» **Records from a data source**
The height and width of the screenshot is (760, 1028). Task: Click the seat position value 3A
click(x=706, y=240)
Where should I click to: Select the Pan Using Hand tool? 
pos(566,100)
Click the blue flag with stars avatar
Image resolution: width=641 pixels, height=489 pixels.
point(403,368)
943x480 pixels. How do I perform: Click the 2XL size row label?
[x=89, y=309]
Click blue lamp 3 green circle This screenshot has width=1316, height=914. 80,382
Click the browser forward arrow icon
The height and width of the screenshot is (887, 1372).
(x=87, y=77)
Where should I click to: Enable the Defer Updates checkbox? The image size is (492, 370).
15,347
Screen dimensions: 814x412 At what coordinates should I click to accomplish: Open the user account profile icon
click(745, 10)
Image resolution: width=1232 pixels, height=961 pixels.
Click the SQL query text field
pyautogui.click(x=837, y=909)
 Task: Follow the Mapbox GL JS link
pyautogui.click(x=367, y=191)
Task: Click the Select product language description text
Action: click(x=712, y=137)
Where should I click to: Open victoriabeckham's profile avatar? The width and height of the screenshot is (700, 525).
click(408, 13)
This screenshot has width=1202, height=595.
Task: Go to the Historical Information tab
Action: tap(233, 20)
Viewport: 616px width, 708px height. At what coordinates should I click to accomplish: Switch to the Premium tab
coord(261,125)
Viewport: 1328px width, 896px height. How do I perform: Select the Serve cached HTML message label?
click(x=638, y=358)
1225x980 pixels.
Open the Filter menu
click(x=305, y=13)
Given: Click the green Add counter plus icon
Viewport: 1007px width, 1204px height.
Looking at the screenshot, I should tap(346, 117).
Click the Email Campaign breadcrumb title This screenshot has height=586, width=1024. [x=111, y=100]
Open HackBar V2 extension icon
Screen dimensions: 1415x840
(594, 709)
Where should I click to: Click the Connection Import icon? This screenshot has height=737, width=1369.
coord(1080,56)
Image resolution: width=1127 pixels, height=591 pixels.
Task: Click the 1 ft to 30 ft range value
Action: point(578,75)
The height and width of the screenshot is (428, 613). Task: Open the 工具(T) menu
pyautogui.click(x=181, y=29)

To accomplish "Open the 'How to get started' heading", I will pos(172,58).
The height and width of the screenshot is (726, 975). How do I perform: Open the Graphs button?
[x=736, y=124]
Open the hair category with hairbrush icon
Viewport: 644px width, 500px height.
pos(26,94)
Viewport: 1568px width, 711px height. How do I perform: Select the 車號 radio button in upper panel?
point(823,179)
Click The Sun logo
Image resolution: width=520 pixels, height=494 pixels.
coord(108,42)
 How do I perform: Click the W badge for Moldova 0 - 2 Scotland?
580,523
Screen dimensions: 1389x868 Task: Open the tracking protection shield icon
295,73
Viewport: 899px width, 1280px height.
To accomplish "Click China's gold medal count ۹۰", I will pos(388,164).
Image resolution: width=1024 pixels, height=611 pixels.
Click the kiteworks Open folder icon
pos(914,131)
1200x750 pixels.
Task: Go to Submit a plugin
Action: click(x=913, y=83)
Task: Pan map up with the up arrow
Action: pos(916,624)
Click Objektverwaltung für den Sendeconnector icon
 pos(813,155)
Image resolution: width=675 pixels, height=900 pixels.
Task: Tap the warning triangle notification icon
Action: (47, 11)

» **Directive**
Enter every line of the records above into a Markdown table with the columns Row and Record, numbering the rows in order and leaving out blank lines.

» **Task answer**
| Row | Record |
|---|---|
| 1 | The height and width of the screenshot is (760, 1028). Task: Click the seat position value 3A |
| 2 | click(x=706, y=240) |
| 3 | Where should I click to: Select the Pan Using Hand tool?  |
| 4 | pos(566,100) |
| 5 | Click the blue flag with stars avatar |
| 6 | Image resolution: width=641 pixels, height=489 pixels. |
| 7 | point(403,368) |
| 8 | 943x480 pixels. How do I perform: Click the 2XL size row label? |
| 9 | [x=89, y=309] |
| 10 | Click blue lamp 3 green circle This screenshot has width=1316, height=914. 80,382 |
| 11 | Click the browser forward arrow icon |
| 12 | The height and width of the screenshot is (887, 1372). |
| 13 | (x=87, y=77) |
| 14 | Where should I click to: Enable the Defer Updates checkbox? The image size is (492, 370). |
| 15 | 15,347 |
| 16 | Screen dimensions: 814x412 At what coordinates should I click to accomplish: Open the user account profile icon |
| 17 | click(745, 10) |
| 18 | Image resolution: width=1232 pixels, height=961 pixels. |
| 19 | Click the SQL query text field |
| 20 | pyautogui.click(x=837, y=909) |
| 21 |  Task: Follow the Mapbox GL JS link |
| 22 | pyautogui.click(x=367, y=191) |
| 23 | Task: Click the Select product language description text |
| 24 | Action: click(x=712, y=137) |
| 25 | Where should I click to: Open victoriabeckham's profile avatar? The width and height of the screenshot is (700, 525). |
| 26 | click(408, 13) |
| 27 | This screenshot has width=1202, height=595. |
| 28 | Task: Go to the Historical Information tab |
| 29 | Action: tap(233, 20) |
| 30 | Viewport: 616px width, 708px height. At what coordinates should I click to accomplish: Switch to the Premium tab |
| 31 | coord(261,125) |
| 32 | Viewport: 1328px width, 896px height. How do I perform: Select the Serve cached HTML message label? |
| 33 | click(x=638, y=358) |
| 34 | 1225x980 pixels. |
| 35 | Open the Filter menu |
| 36 | click(x=305, y=13) |
| 37 | Given: Click the green Add counter plus icon |
| 38 | Viewport: 1007px width, 1204px height. |
| 39 | Looking at the screenshot, I should tap(346, 117). |
| 40 | Click the Email Campaign breadcrumb title This screenshot has height=586, width=1024. [x=111, y=100] |
| 41 | Open HackBar V2 extension icon |
| 42 | Screen dimensions: 1415x840 |
| 43 | (594, 709) |
| 44 | Where should I click to: Click the Connection Import icon? This screenshot has height=737, width=1369. |
| 45 | coord(1080,56) |
| 46 | Image resolution: width=1127 pixels, height=591 pixels. |
| 47 | Task: Click the 1 ft to 30 ft range value |
| 48 | Action: point(578,75) |
| 49 | The height and width of the screenshot is (428, 613). Task: Open the 工具(T) menu |
| 50 | pyautogui.click(x=181, y=29) |
| 51 | To accomplish "Open the 'How to get started' heading", I will pos(172,58). |
| 52 | The height and width of the screenshot is (726, 975). How do I perform: Open the Graphs button? |
| 53 | [x=736, y=124] |
| 54 | Open the hair category with hairbrush icon |
| 55 | Viewport: 644px width, 500px height. |
| 56 | pos(26,94) |
| 57 | Viewport: 1568px width, 711px height. How do I perform: Select the 車號 radio button in upper panel? |
| 58 | point(823,179) |
| 59 | Click The Sun logo |
| 60 | Image resolution: width=520 pixels, height=494 pixels. |
| 61 | coord(108,42) |
| 62 |  How do I perform: Click the W badge for Moldova 0 - 2 Scotland? |
| 63 | 580,523 |
| 64 | Screen dimensions: 1389x868 Task: Open the tracking protection shield icon |
| 65 | 295,73 |
| 66 | Viewport: 899px width, 1280px height. |
| 67 | To accomplish "Click China's gold medal count ۹۰", I will pos(388,164). |
| 68 | Image resolution: width=1024 pixels, height=611 pixels. |
| 69 | Click the kiteworks Open folder icon |
| 70 | pos(914,131) |
| 71 | 1200x750 pixels. |
| 72 | Task: Go to Submit a plugin |
| 73 | Action: click(x=913, y=83) |
| 74 | Task: Pan map up with the up arrow |
| 75 | Action: pos(916,624) |
| 76 | Click Objektverwaltung für den Sendeconnector icon |
| 77 |  pos(813,155) |
| 78 | Image resolution: width=675 pixels, height=900 pixels. |
| 79 | Task: Tap the warning triangle notification icon |
| 80 | Action: (47, 11) |